▶ EXERCISE DIRECTIONS: From the line containing "Open the parachute avatar sidebar icon" onward to the last line of the data below, copy each line exactly and add nothing.
DATASET CONTENT Start Marker
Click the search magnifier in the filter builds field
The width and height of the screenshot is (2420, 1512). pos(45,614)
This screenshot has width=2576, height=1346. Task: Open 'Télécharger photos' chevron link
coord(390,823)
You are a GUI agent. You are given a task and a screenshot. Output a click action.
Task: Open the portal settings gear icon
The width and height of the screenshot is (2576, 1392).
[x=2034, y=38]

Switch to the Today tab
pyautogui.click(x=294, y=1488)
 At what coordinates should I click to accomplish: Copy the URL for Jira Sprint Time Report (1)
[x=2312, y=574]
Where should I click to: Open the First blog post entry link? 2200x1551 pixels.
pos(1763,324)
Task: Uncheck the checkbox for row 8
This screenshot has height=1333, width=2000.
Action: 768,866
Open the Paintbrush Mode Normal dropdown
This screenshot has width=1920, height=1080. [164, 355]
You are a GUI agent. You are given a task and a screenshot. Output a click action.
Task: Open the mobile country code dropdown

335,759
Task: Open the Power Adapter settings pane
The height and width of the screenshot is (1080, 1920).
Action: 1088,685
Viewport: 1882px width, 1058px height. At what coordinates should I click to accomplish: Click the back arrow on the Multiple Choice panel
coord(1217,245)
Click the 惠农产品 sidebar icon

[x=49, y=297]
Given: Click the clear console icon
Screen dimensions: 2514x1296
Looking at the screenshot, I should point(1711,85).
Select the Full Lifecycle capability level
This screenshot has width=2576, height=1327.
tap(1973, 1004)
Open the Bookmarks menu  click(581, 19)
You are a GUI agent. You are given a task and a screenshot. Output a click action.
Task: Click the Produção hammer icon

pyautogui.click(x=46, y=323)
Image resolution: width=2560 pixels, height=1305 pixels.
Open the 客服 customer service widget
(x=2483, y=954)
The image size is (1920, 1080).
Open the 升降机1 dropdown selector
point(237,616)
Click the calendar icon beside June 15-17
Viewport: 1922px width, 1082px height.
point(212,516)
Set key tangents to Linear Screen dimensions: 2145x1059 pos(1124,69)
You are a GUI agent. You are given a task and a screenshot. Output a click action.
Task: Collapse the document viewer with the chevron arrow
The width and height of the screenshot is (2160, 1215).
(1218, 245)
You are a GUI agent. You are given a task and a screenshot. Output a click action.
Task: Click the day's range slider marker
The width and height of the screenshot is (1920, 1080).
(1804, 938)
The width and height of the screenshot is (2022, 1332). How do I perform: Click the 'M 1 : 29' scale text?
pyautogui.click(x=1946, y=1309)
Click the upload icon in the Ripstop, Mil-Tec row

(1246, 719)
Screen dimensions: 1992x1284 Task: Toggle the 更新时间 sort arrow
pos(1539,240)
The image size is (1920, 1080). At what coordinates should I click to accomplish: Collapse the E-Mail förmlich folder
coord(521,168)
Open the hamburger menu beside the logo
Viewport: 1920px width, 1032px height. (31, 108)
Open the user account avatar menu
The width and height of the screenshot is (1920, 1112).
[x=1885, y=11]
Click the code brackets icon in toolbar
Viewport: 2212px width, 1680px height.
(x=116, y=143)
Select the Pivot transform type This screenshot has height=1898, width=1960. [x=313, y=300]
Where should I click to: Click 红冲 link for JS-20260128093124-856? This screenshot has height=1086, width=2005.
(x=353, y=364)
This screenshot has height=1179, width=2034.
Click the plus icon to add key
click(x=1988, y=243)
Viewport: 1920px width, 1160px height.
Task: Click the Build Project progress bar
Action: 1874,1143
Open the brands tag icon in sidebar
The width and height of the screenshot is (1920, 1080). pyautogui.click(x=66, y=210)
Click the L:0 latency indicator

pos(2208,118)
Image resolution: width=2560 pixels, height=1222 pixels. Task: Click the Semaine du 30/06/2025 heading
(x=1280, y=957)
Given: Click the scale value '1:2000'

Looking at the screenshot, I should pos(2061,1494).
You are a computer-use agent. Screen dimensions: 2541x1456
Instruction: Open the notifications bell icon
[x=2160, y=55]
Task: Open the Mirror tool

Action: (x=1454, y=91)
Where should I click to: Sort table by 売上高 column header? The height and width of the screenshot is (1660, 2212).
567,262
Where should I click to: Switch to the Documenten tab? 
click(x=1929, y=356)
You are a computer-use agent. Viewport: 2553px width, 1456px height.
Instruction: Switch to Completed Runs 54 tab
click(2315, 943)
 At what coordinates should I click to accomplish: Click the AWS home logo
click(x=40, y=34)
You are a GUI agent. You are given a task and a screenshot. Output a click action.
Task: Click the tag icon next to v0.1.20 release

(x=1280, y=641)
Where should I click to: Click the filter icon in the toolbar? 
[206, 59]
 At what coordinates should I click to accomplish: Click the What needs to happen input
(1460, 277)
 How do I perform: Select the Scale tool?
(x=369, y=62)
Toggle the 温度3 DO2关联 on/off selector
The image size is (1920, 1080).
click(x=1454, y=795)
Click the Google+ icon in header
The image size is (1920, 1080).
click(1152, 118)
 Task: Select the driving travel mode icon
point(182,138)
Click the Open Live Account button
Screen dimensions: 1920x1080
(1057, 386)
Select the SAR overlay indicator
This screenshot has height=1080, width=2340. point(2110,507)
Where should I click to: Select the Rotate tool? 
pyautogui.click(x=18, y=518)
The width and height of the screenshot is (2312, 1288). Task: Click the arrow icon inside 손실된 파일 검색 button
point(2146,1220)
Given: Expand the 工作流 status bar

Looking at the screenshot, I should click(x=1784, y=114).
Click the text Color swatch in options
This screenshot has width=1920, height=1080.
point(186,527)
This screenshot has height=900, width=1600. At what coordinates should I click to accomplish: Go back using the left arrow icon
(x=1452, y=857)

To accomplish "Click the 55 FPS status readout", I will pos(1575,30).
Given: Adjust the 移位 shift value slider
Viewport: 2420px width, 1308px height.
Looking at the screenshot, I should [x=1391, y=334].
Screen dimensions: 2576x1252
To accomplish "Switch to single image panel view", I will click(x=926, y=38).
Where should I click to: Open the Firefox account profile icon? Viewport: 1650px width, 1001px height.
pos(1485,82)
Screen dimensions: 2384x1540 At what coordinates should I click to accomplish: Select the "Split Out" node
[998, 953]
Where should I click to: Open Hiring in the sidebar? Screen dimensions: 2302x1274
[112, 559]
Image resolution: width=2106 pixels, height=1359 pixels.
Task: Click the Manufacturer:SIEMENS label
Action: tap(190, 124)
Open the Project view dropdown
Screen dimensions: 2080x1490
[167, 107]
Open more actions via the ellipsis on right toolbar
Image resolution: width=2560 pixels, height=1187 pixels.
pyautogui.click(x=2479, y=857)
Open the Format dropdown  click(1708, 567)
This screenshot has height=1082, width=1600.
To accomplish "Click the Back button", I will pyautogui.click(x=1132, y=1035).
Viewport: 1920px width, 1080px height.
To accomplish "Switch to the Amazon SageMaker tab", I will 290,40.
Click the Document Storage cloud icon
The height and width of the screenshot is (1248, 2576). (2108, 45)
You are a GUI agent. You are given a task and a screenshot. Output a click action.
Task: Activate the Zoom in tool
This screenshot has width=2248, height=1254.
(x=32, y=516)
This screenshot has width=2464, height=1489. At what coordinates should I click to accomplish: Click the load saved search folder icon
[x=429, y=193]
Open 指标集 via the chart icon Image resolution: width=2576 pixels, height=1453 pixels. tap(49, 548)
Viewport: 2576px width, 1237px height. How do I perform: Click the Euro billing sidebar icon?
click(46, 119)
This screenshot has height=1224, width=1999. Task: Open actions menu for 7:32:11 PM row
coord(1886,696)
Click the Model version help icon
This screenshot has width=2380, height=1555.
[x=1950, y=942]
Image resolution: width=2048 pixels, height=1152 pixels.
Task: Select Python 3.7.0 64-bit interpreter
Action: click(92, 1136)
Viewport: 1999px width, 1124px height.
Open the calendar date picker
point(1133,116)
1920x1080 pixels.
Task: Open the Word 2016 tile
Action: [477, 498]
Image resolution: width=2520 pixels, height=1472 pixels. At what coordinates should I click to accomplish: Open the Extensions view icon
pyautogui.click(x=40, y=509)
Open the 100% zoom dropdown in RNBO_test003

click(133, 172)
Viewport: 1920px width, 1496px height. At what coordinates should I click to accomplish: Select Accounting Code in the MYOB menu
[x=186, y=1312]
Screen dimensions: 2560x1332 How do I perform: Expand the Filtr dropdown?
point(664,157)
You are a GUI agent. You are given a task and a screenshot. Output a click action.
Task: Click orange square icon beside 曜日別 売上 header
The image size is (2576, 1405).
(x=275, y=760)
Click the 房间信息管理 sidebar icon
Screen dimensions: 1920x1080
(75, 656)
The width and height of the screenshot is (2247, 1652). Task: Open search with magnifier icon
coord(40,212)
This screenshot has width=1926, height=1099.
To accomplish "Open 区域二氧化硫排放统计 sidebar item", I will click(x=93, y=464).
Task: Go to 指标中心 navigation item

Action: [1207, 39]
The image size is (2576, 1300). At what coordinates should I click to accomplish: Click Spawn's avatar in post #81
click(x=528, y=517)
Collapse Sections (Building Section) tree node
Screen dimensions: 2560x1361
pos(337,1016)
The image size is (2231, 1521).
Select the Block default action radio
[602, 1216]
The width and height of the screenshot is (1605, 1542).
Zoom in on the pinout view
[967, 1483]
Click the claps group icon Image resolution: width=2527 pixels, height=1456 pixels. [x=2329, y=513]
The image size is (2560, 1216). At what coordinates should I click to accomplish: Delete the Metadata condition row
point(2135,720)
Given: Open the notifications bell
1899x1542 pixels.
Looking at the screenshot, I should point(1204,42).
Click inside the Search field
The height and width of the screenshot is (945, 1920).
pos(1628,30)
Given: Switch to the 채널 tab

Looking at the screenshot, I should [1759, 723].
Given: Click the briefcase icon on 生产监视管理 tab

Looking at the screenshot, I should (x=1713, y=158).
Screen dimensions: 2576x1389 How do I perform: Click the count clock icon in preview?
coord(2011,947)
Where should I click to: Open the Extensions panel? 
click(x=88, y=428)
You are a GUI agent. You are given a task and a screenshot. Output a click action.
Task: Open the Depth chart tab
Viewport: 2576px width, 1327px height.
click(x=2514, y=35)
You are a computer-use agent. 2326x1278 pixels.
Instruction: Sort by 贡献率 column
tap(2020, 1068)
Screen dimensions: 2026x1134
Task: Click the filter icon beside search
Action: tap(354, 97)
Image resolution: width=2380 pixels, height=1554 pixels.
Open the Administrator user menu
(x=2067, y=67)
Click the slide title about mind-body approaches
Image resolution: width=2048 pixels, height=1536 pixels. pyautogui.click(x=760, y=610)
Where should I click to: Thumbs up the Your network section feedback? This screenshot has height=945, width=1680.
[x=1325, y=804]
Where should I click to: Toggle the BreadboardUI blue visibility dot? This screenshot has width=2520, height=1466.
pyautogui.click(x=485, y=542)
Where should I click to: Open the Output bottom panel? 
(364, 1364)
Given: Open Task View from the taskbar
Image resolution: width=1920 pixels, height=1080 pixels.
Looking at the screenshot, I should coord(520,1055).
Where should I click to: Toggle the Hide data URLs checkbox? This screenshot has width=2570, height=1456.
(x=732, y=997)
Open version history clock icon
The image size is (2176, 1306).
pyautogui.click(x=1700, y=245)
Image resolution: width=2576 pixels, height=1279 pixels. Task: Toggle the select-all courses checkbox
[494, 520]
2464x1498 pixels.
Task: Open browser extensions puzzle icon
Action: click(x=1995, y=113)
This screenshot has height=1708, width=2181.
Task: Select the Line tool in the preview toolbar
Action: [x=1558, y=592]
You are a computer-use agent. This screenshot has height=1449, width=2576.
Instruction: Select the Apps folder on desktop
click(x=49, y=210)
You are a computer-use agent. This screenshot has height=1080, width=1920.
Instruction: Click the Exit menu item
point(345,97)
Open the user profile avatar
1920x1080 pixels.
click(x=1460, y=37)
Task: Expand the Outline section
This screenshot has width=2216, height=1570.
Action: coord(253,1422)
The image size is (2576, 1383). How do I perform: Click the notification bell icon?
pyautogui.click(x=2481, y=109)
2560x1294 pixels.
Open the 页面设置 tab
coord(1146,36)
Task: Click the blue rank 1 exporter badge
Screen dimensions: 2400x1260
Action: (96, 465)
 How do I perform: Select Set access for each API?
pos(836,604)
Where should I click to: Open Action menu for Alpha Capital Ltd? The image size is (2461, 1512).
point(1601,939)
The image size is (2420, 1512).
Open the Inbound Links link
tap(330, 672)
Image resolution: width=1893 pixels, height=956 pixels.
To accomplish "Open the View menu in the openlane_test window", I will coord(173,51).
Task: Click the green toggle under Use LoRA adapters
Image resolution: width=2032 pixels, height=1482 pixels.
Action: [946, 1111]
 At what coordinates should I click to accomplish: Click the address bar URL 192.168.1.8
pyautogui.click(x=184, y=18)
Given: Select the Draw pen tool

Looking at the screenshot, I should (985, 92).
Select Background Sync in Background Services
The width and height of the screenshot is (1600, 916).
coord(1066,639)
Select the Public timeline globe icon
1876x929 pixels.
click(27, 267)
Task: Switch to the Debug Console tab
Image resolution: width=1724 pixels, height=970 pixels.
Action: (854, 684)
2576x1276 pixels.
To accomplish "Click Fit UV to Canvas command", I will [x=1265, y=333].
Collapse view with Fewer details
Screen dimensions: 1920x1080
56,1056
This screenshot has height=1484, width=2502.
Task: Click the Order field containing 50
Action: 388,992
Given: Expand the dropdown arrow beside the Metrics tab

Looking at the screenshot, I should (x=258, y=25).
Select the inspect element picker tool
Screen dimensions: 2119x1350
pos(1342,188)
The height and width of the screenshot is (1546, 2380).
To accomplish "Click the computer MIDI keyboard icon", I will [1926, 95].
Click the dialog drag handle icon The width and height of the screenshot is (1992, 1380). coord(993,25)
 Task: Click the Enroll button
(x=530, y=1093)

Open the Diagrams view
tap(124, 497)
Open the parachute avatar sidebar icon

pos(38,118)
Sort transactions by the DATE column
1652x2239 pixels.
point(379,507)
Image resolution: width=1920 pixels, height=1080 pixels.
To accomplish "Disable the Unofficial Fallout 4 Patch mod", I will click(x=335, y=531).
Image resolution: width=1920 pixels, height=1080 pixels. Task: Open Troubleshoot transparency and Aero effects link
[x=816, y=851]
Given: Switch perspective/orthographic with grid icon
DATASET CONTENT End Marker
▶ SOLUTION TO THE EXERCISE:
Open the parachute avatar sidebar icon

pos(38,118)
Sort transactions by the DATE column
1652x2239 pixels.
point(379,507)
Image resolution: width=1920 pixels, height=1080 pixels.
To accomplish "Disable the Unofficial Fallout 4 Patch mod", I will click(x=335, y=531).
Image resolution: width=1920 pixels, height=1080 pixels. Task: Open Troubleshoot transparency and Aero effects link
[x=816, y=851]
Given: Switch perspective/orthographic with grid icon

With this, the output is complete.